-- Recorded data follows --

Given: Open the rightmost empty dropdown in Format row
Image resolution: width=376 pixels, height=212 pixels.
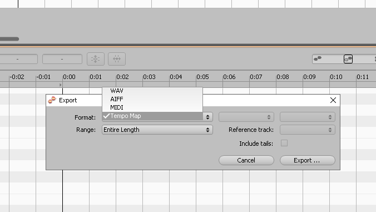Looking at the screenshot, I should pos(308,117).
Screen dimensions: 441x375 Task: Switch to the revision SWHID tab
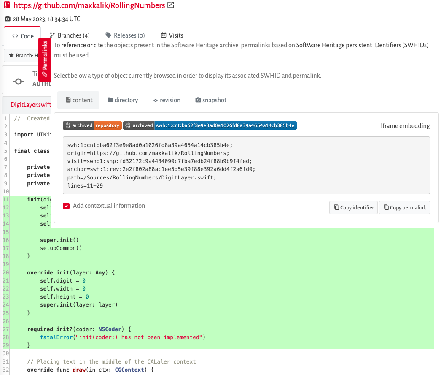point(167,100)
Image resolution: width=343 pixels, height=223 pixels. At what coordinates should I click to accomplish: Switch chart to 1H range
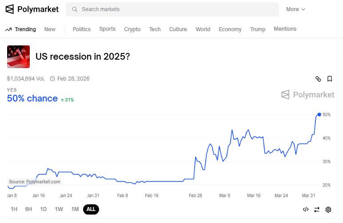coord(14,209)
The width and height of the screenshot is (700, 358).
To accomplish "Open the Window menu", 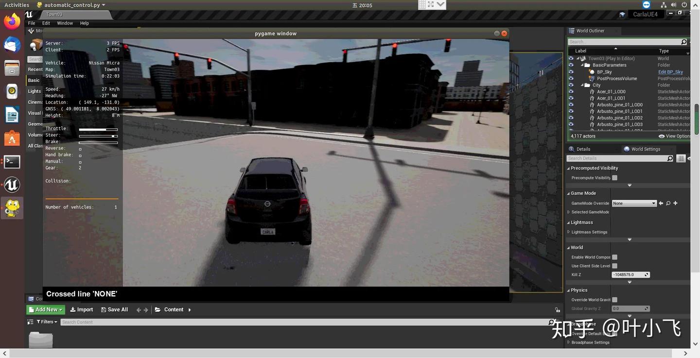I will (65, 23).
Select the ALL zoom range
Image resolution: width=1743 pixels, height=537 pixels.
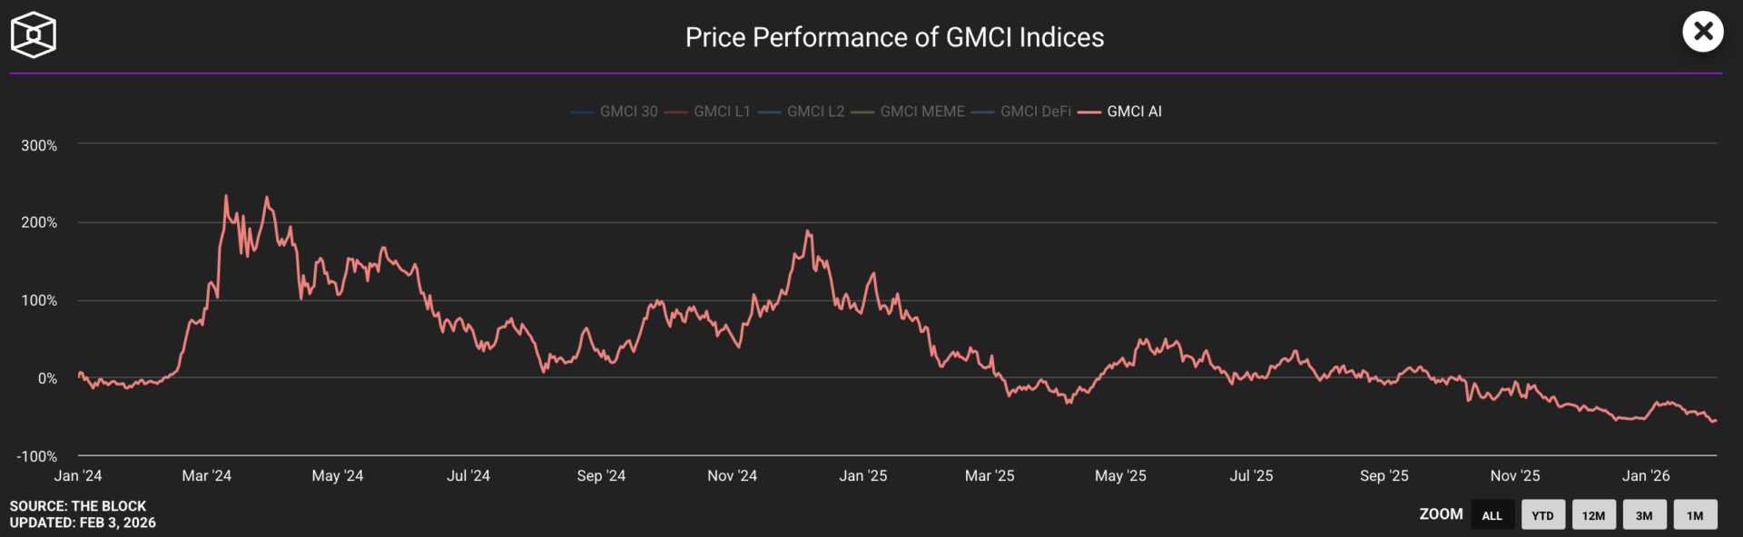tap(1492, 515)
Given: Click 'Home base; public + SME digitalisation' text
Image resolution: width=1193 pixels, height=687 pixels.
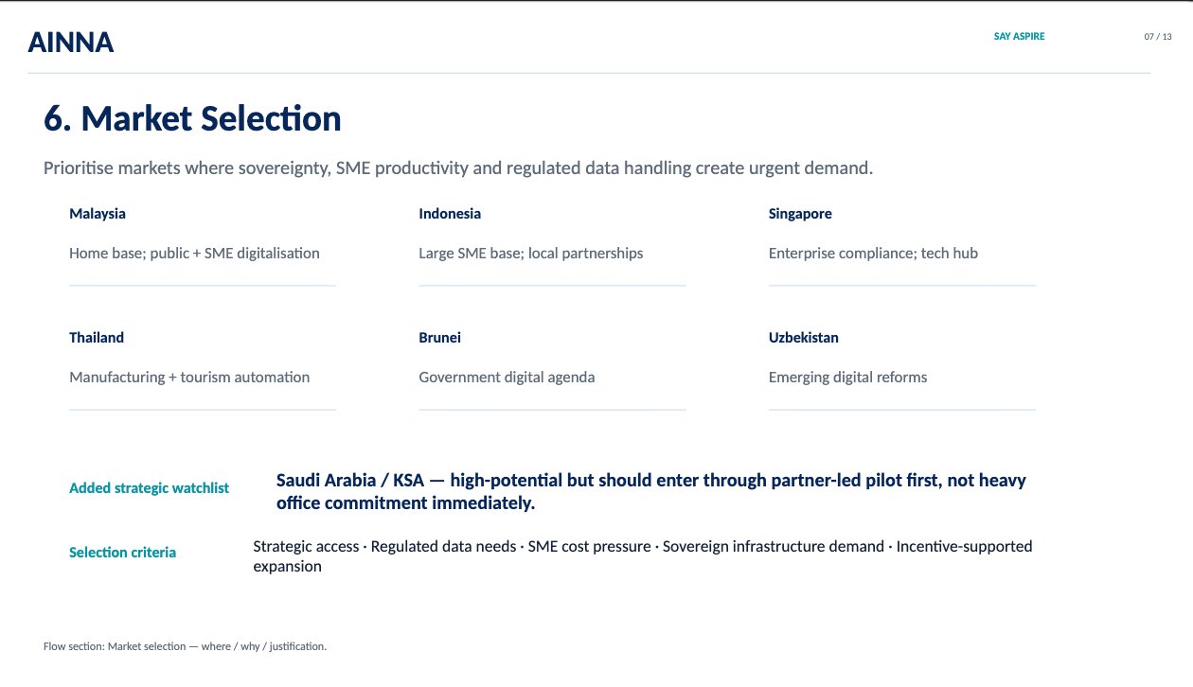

-- Recorded data concluded --

» Problem
What lines of the material contain "Given"? Show them.

» Result of the task
Given: Open the rightmost empty dropdown in Format row
Given: Click 'Home base; public + SME digitalisation' text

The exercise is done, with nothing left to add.